1) Write a program [combine_pi.py] to combine the results - loop over 100 output files, add up all of the N, and N_circle, and calculates the combined result. Also sum up the total number of seconds. The output of this program should be the same as the one above (except you should use hours instead of seconds): N_total, N_circle, pi, hours. Is your value correct to the 6th position beyond the decimal? 3.141592653

2) In [combine_pi.py] add a histogram for the distribution of Pi values obtained in your 100 jobs. Note:  the values should be very close together!

3) Fit this distribution of the 100 estimates of pi to a Gaussian.  Extract the mean and sigma as well as the uncertainty on the mean. The sigma is a measure of the uncertainty on as single result from one of your 100 sections.  The uncertainty on the mean is a measure of the uncertainty of the combined result for pi.  The uncertainty on MC integration is related to 1/sqrt(N).  So, since you ran 100 sections the error of the combined result should be about 10 times smaller than the uncertainty on one of your job sections.  Comment on this with a comment added to the header of your MC_pi.py program.  Save this image as a png file [pi_100.png].


My result looks like this:

Indeed, the uncertainty on the mean is about 10x smaller than the sigma of the distribution.   Why did this come out Gaussian?   It is not magic - just statistics!   Another win for the Central Limit Theorem! 

Modify HW07.ipynb from your repository to complete the following tasks. Use pandas for all tasks where it is possible. Make sure to print all requested information clearly to the "screen". Since this is a notebook, you should pay attention to when it might be best to use the print function or when you might want to have it as the last line of code in a cell. 


3) Pandas

Use pandas references to figure out how to complete the following tasks with the Iris dataset.  (5 points)  

  1. Load the Iris dataset into a pandas DataFrame and print the top 10 rows to the screen. 
  2. sHow many rows does it contain? How many columns?

  3. Compute the average petal length and print it to the screen. Also, do this for each class.

  4. Compute the average of each numerical column and print it to the screen.

  5. Compute the average of each numerical column for each class of Iris and print it to the screen.

  6. Extract the petal length outliers (defined as those rows whose petal length is more than 2 standard deviations away from the mean average petal length for the full set of data). Print these rows to the screen.

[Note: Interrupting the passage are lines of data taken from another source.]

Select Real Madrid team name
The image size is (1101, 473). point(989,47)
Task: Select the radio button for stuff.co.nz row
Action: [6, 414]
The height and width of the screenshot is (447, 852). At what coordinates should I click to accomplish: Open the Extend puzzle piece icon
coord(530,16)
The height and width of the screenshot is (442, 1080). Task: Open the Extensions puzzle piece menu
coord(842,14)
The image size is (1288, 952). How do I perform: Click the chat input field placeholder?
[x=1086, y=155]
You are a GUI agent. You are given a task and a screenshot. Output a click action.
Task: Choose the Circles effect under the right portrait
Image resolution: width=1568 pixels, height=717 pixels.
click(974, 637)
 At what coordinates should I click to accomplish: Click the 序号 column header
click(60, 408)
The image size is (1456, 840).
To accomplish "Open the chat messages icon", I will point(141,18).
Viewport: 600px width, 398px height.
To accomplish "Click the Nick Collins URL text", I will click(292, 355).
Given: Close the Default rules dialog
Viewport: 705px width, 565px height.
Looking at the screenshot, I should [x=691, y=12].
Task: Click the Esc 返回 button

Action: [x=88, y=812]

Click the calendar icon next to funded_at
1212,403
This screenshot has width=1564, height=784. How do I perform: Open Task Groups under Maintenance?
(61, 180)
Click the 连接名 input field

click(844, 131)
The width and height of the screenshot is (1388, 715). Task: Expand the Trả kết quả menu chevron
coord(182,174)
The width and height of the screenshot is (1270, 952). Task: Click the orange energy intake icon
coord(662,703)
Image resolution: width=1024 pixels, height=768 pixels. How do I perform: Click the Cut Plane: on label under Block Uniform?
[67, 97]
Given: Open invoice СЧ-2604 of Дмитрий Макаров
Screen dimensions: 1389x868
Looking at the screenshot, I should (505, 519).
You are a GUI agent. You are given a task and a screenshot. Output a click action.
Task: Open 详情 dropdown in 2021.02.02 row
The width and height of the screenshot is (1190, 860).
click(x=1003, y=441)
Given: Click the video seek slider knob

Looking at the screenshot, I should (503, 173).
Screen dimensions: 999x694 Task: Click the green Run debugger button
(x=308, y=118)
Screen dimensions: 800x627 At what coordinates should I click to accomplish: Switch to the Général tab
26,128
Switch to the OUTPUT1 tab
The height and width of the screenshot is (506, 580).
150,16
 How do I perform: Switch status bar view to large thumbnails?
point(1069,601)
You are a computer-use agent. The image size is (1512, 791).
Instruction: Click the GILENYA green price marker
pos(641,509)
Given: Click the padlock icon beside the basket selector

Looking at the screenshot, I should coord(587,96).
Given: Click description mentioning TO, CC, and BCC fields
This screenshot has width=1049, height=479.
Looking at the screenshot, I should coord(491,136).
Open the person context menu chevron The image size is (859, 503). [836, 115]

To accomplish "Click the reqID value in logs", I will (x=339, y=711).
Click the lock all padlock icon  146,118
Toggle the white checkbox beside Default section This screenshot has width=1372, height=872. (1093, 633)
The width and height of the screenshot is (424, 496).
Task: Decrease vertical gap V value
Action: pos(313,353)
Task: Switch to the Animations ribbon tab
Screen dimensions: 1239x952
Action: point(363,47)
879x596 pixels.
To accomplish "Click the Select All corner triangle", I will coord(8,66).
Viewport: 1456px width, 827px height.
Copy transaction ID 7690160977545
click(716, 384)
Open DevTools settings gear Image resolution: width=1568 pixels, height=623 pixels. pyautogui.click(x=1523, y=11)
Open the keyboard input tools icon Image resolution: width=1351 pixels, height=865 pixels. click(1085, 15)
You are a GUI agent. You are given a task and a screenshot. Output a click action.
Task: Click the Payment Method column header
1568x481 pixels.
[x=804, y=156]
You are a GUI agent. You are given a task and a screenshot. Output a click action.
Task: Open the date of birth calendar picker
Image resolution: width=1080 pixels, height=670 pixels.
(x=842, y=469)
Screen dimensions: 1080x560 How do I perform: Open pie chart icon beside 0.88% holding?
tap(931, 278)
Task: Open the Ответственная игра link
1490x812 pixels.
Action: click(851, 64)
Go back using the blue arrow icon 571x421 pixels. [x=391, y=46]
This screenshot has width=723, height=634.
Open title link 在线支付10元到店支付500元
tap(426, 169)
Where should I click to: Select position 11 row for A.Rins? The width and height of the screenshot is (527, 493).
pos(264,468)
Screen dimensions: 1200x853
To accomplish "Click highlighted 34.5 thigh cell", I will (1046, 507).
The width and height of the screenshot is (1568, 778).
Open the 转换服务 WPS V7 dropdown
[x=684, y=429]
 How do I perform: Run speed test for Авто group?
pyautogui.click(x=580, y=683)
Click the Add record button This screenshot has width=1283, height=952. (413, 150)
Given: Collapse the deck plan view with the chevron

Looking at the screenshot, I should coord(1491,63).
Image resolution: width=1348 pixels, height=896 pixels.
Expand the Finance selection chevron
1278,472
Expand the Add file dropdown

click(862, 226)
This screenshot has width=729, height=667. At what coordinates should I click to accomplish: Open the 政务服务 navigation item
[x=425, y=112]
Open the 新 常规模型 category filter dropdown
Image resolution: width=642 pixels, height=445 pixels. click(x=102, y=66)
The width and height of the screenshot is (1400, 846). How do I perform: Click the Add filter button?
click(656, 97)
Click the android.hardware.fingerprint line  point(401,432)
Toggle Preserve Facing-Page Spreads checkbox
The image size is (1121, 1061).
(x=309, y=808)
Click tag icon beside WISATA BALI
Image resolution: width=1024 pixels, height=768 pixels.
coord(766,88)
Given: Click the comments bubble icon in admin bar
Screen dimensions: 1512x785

  7. Compute the standard deviation of all columns and for each iris species. 

  8. Extract the petal length outliers (i.e. those rows whose petal length is more than 2 standard deviations away from the mean average petal length for each class of Iris). There are many ways to do this, you may want to explore: groupby(), aggregate(), and merge(). Print these rows to the screen.
  9. Investigate seaborn.pairplot and use it to make the pairplot for the Iris dataset. Save the pairplot as Iris.pairplot.png

  10. Want to be an A student?  Make the pairplot again, but this time draw the outliers from part 8 in a different color on the off-diagonal scatter plots. Hint - you may need to make some new class types in your pandas DataFrame.

Push your results to Github, MC_pi.py, combine_pi.py, pi_100.png, pi_slurm.sh, and HW07.ipynb.